Harlem-born Edna Mae Harris (1910-1997) was one of the top stars of so-called race films in the 1930s, as well as a Broadway performer, and supporting player in Hollywood productions. The daughter of a pugilist, Harris grew up a short distance from the Lafayette Theatre, and taught to sing and dance by Ethel Waters. From 1929 through 1933 she performed on the top black vaudeville circuit, the Theatre Owners Booking Association. Her Broadway debut was in the original 1930 production of Green Pastures, later reprising the role on Broadway in 1935 and in the 1936 Hollywood film. From 1933 through 1938 she married to Edward Randolph (I have not yet learned whether he was related to Lillian Randolph and Amanda Randolph — it’s tempting, right?)

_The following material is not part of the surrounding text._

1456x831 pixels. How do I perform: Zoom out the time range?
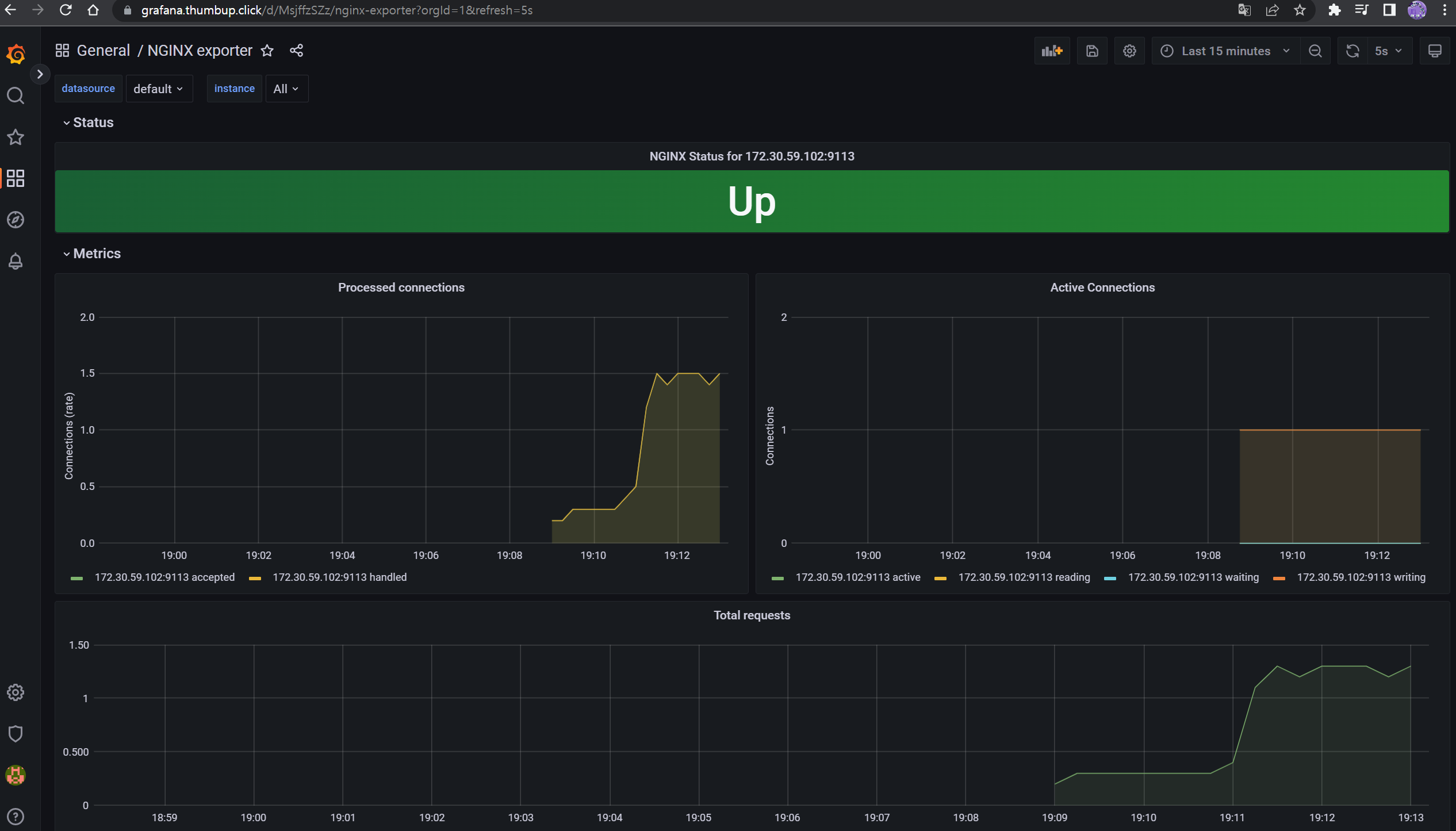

She had supporting roles in the Hollywood films Private Number (1936), Fury (1936), Bullets or Ballots (1936), The Garden of Allah (1936), and Stolen Paradise (1940). Her race films include the Joe Louis bio-pic Spirit of Youth (1938), Paradise in Harlem (1939), Sunday Sinners (1940). Murder on Lenox Avenue (1941), and Legs Ain’t No Good (1942). She starred in the Oscar Micheaux pix Lying Lips (1939), and The Notorious Elinor Lee (1940),
In the ’40s she returned to Broadway for the shows Good Neighbor (1941), Run, Little Chillun (1943), and A Long Way from Home (1948). In between films and Broadway shows and afterward Harris performed on radio and with big bands like that of Noble Sissle. Not long before her death she was one of the commentators in Midnight Ramble (1994), a documentary about race films.